◆ EXCERPT PROVIDED
==================================================

That Dáil Éireann, pursuant to Standing Order 128(1) of Standing Orders Relative to Public Business, directs that the remaining sections of the Central Bank and Financial Services Authority of Ireland Bill 2003, and all amendments thereto, be recommitted to a committee of the whole House.

In recent days we have heard an extraordinary number of additional revelations regarding what has been going on in parts of our banking sector, which is much valued for its contribution to the economy and for the employment it generates and which has large sections of the pension funds of Irish workers under its care.

The Minister has introduced a number of amendments on Report Stage which significantly water down the sanction and penalty procedures of the Bill. In particular, it now appears that large elements of the sanctions regime is at the discretion of the Irish Financial Services Regulatory Authority, IFSRA, so that once again there will be behind the doors discussions in which the guilty may get away with no more than a slap on the wrist. The Minister of State has spoken about fines and potential disbarment but the Minister's Report Stage amendments would allow much of the structure of disciplinary action and sanctions to be discretionary rather than mandatory.

==================================================

◆ RECORDS SUPPLIED
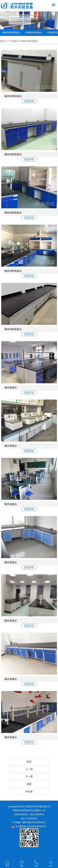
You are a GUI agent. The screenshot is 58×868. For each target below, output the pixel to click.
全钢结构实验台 (34, 33)
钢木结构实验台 (11, 33)
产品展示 (13, 41)
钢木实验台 (10, 388)
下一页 (29, 777)
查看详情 (29, 101)
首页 (2, 41)
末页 (29, 784)
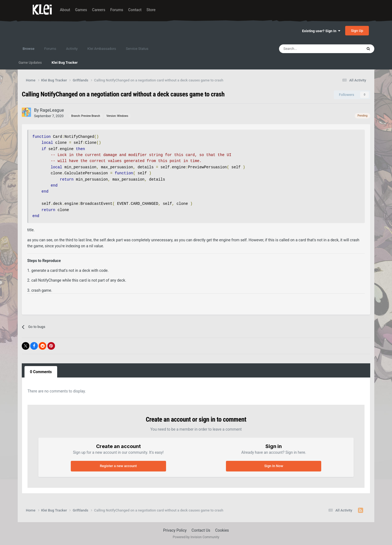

==================================================

◆ THE TASKS
• A. In the Dáil debate excerpt, under which Standing Order does the motion direct that the Bill's remaining sections be recommitted?
• B. According to the Dáil debate excerpt, why might the guilty get away with no more than a slap on the wrist?
• C. Write the next part of the Dáil debate excerpt, continuing on from its final sentence.

◆ RESPONSES TO THE EXERCISE
• A. Standing Order 128(1) of Standing Orders Relative to Public Business.

• B. The Minister's Report Stage amendments leave large elements of the sanctions regime to the discretion of the Irish Financial Services Regulatory Authority. This means there will again be behind-the-doors discussions, and disciplinary action and sanctions become discretionary rather than mandatory.

• C.
The primary role of the Central Bank is prudential. It is to safeguard the standing of our banks. It is not primarily an advocate for the interests of bank customers. It is there to protect the banking organisations. This means that when a scandal happens in a bank, rather than having a full and open discussion and an attempt to clear up the matter, the closed culture among the golden circle who run our banks and financial institutions comes into play. Many of the members of this golden circle sit on each others boards. As a consequence, public debate is stifled. The public has no confidence that the issues involved will be addressed, and there is a long-term serious risk to the viability of our banking industry.

The Minister's amendments were rushed. IFSRA is carrying out an important inquiry into the foreign exchange charges of Allied Irish Bank in the past ten years. We now know that IFSRA has been involved with AIB since last September in an inquiry into a company called Faldor in the British Virgin Islands and the actions of ten former and current executives and directors of AIB. As a result of the Minister's amendments, which allow get-outs, let-outs and back doors for the banking industry, being introduced on Report Stage, we are rushing through the legislation without due consideration by the Dáil. It was bad enough that, last week, the Opposition's motion to recommit amendments tabled on Report Stage was not accepted by the Government. After what we heard last weekend, it will be a disgrace for the Government to fail to recommit the Bill.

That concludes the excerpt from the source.